Under the Influence is a 2025 Showmax original Nigerian Drama, created and executively produced by Wande Thomas. The series stars Iremide Adeoye, Bobby Ekpe, Isioma Okey-Nwosu, Eva Ibiam, Funmbi Toye, and Dante Okere.

==Series overview==
Each episode is released once weekly every Friday.

| Season | Episodes |  | Originally released |  |
| First released | Last released |
| 1 | 13 |  | January 24, 2025 | April 18, 2025 |

===Season 1 (2025)===
Under the Influence revolves around Dami, the 21-year-old social media influencer whose life changes dramatically after relocating to Lagos.

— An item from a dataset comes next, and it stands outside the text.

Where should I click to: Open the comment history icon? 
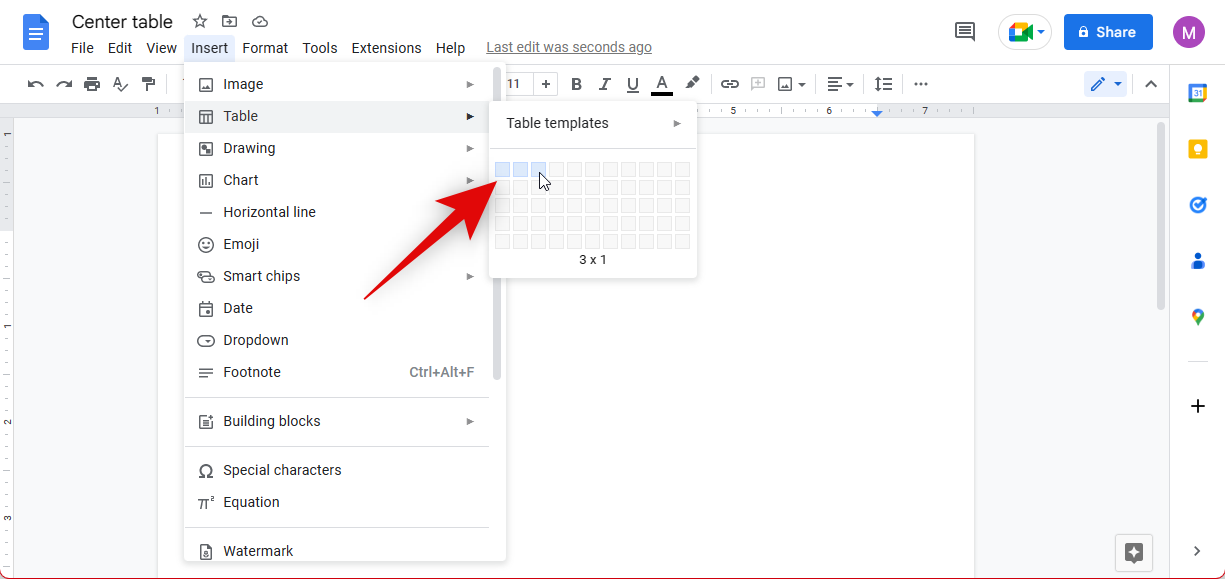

Suddenly in the spotlight, Dami grapples with the pressures of fame while searching for meaning and direction.

==Cast and characters==
- Iremide Adeoye as Dami
- Bobby Ekpe as Ayo
- Funmbi Toye as Amaka
- Dante Okere as Folarin
- Isioma Okey-Nwosu as Oye
- Eva Ibiam as Ivie
- Idara Peniel Ekaidem as Shade
- Awe Ayobami as Rolex

==Production==
===Filming===
On 12 July 2024, Showmax announced its partnership with UrbanGidi to produce Under the Influence.

===Casting===
On 21 January 2025, Showmax unveiled the cast of the series before season 1 began, with a line-up of Iremide Adeoye, Bobby Ekpe, Isioma Okey-Nwosu, Eva Ibiam, Funmbi Toye, and Dante Okere.

==Release==
The official trailer for the first season was released on 8 January 2025.